Stop “I’ll just quickly do it’ 

Firefighting often happens because the person who was supposed to carry out the task has made a mistake and the manager or practice owner says ‘I’ll just quickly do it’ and drops everything to resolve the problem. You need to catch yourself doing this and get to the root of the cause so that you can fix it for the long-term. If you keep doing ‘I’ll just quickly do it’ you may as well add that task onto your job board forever.

Why did the mistake occur?

Did the person not know what was expected? (Do you have a process in place?)
Did the person not know they were doing it incorrectly? (Have you explained the process and checked understanding?)
Is the person not able to carry out the process? (Have you provided sufficient training?)

Take time to put processes in place, explain the processes and provide any training required. If you have done all this (properly) and things are still going wrong, then you might need to face the fact that you have the wrong person and take action QUICKLY.

Stop being the hero

If you are mostly in the reactive zone, you probably gain ‘hero status’ quite frequently! You’re the hero who put the fire out! This can be satisfying but it takes you away from the proactive zone you need to be in to develop your business and have the life you want. The exhilaration of putting the fire out is short-lived because when you get to the end of the day you realise all your important projects are still untouched.

Try the following to reduce firefighting:

New technology. How much time are your slow computer systems costing you to resolve glitches, reboot etc?  Does your practice management software system still serve your needs? (Or if you don’t have one, would that solve some of your firefighting issues?) Would having a dictaphone or tablets in every room help everyone keep up with notes? What technology do you need to introduce or replace?

Better processes. Review your processes for things that are not working.
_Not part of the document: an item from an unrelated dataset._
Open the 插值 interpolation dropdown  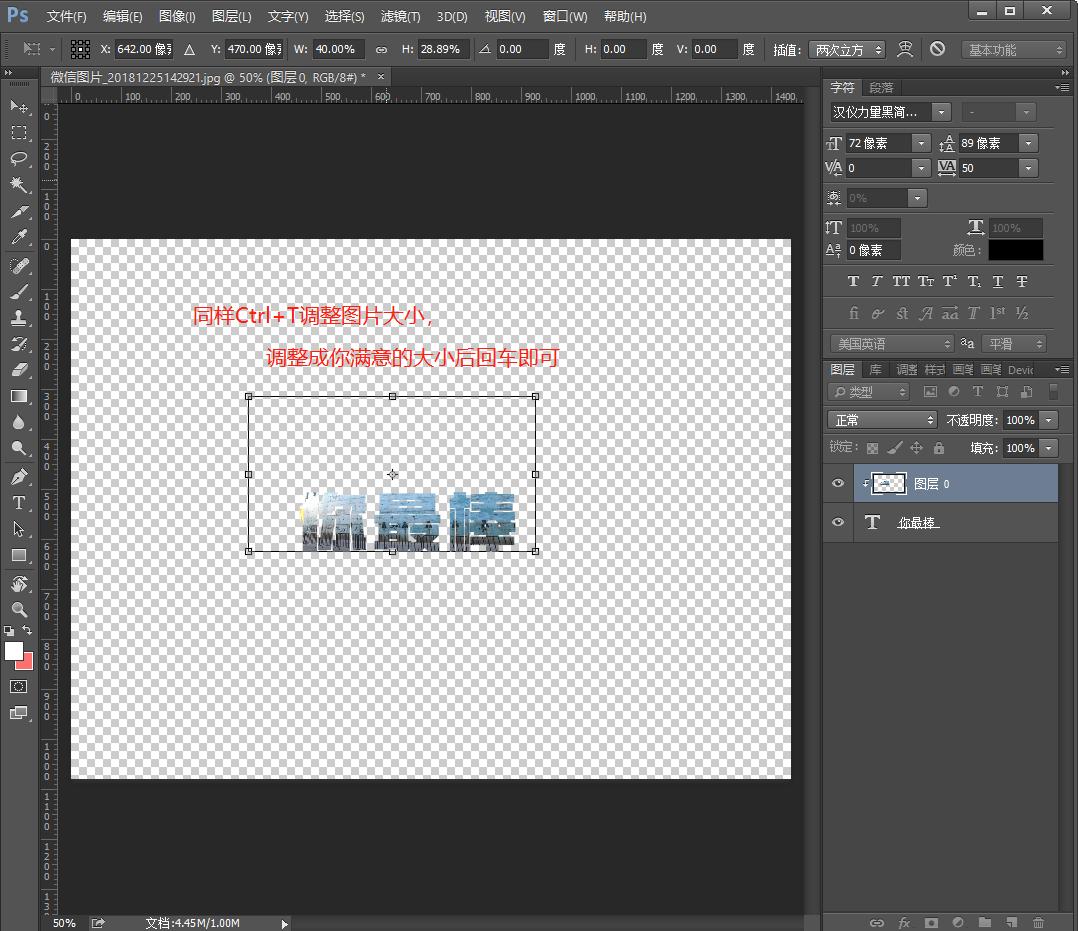point(847,49)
As an example you might need to put better payment systems in place; get invoices to insurers on time and in the right way; get accounts done monthly rather than firefighting at the end of the tax year; have an induction programme for new starters; regular 1-2-1s and team meetings; a marketing plan in place to avoid feast and famine; better communication system for patients to reduce cancellations / drop offs… What processes do you need to change or implement?

Better people. Get the right team around you. You are not the right person to be doing absolutely everything.  You do not need to do it all yourself. It is costing time, energy and money by not reaching out for help. You might think you can’t afford it but the better question is ‘can you afford not to?’. Who do you need around you?

Get out of your own way

Challenge your beliefs – why do you think you have to do everything?

Think about all the time you spend on admin tasks, the majority of which you could probably get someone else to do, saving you time. The cost of an administrator or virtual assistant ranges between around £10 and £35 per hour – what would you generate seeing patients in an hour rather than doing admin? Or how could you use the saved time more productively? That productivity could even be just relaxing! How often do you find yourself working into the night? I am guessing you don’t do that for pleasure!

Ring-fence time ruthlessly

Make sure you schedule time into your diary to do the not urgent but important things and be ruthless about it. Time to work on the business is usually the first to be squeezed when something else crops up. Treat your business like your most important patient. You wouldn’t cancel a patient unless you had an extremely good reason, respect time to work on your business in the same way.

You need to be at your best to give your best so be ruthless about the time for self-care too.